The prodigiously talented Weldon Kees might have had it all. Then, in 1955, he disappeared.

Alexander Adams

Topics Long-reads Politics

Anyone who picked up a new copy of the New Republic from his or her local newsstand on the morning of 18 July 1955 could have opened it to read an article called ‘How to be happy: installment 1053′. What they couldn’t have guessed is that the author would, in all probability, choose to extinguish his life mere hours later. With a flourish sour, sardonic and elegant, the author would disappear. His name was Weldon Kees.

Kees had the knack of being in the right place at the wrong time. As a writer-artist, Kees had been in all the best cultural hotspots of the period. He was in New York in 1943-48 during the early Abstract Expressionist boom, but left before the market took off. He had also been in artists’ haven Provincetown, but had sold relatively little work. In 1950, he arrived in San Francisco. Somehow he had managed to be in these places and failed to make critical breakthroughs. He (and his wife Ann) had quit places without getting the most out of them. He seemed to have turned missing opportunities into his greatest art form.

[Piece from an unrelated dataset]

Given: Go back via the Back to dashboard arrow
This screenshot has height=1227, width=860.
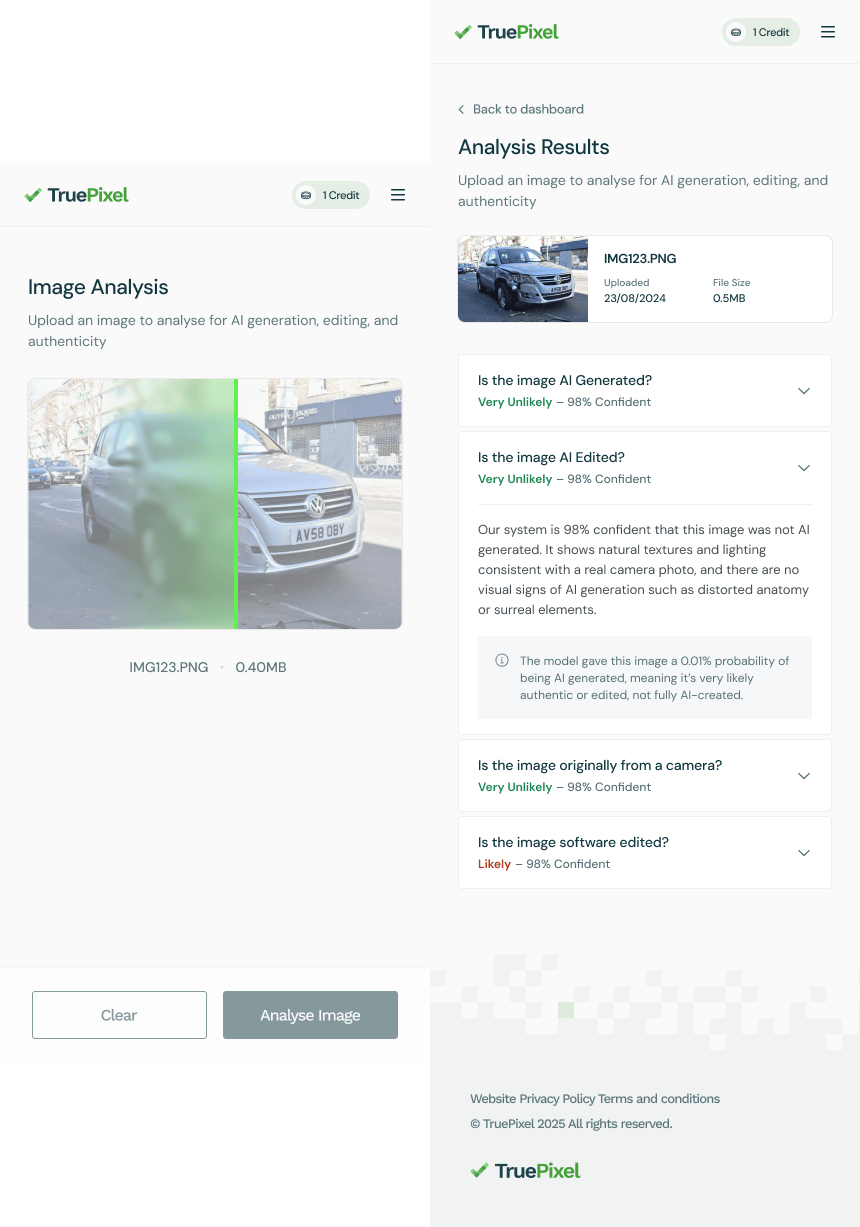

Admired for his talents as a poet, storywriter, critic, musician, composer, painter, film-maker and photographer, Kees never broke through in any one field despite his talent. The only thing he had made a sustained success of was reviewing. At parties, the elegantly-dressed figure with matinee-idol looks, cigarette in hand, would cast an acerbic gaze over the assembly. Kees was a good jazz pianist and often played in small bands. His self-deprecating wit and musical skill (not to mention his looks) made him a hit at social gatherings. He did not lack ambition, application or ability and had talent in abundance – perhaps too much talent in too many fields.

Looking at the drinkers around him, Kees sharpened his stiletto-sharp wit for the next conversation or letter. Kees was one of the great letter writers of his time. In long, observant and funny dispatches, Kees documented his misfortunes and the doings of others. Only a limited selection of these letters has been published. A more extensive collection of letters would make an intimate and entertaining insight into American arts of the 1940s and 1950s.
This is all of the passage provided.